Until the 1850s virtually all dyes were obtained from natural sources, most commonly from vegetables, such as plants, trees, and lichens, with a few from insects. Solid evidence that dyeing methods are more than 4,000 years old has been provided by dyed fabrics found in Egyptian tombs. Ancient hieroglyphs describe extraction and application of natural dyes. Countless attempts have been made to extract dyes from brightly coloured plants and flowers; yet only a dozen or so natural dyes found widespread use. Undoubtedly most attempts failed because most natural dyes are not highly stable and occur as components of complex mixtures, the successful separation of which would be unlikely by the crude methods employed in ancient times. Nevertheless, studies of these dyes in the 1800s provided a base for development of synthetic dyes, which dominated the market by 1900.

However, dye is a substance used to impart colour to textiles, paper, leather, and other materials such that the colouring is not readily altered by washing, heat, light, or other factors to which the material is likely to be exposed. Dyes differ from pigments, which are finely ground solids dispersed in a liquid, such as paint or ink, or blended with other materials. Most dyes are organic compounds (i.e., they contain carbon), whereas pigments may be inorganic compounds (i.e., they do not contain carbon) or organic compounds. Pigments generally give brighter colours and may be dyes that are insoluble in the medium employed.(Abrahat et al., 2019).

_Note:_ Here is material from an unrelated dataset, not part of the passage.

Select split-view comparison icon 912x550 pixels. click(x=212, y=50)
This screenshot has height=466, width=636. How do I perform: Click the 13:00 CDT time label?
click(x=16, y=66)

There are several ways to classify dyes. For example, they may be classified by fiber type, such as dyes for nylon, dyes for cotton, dyes for polyester, and so on. Dyes may also be classified by their method of application to the substrate. Such a classification would include direct dyes, reactive dyes, vat dyes, disperse dyes, azoic dyes, and several more types of dyes. (Gregory et al., 1990)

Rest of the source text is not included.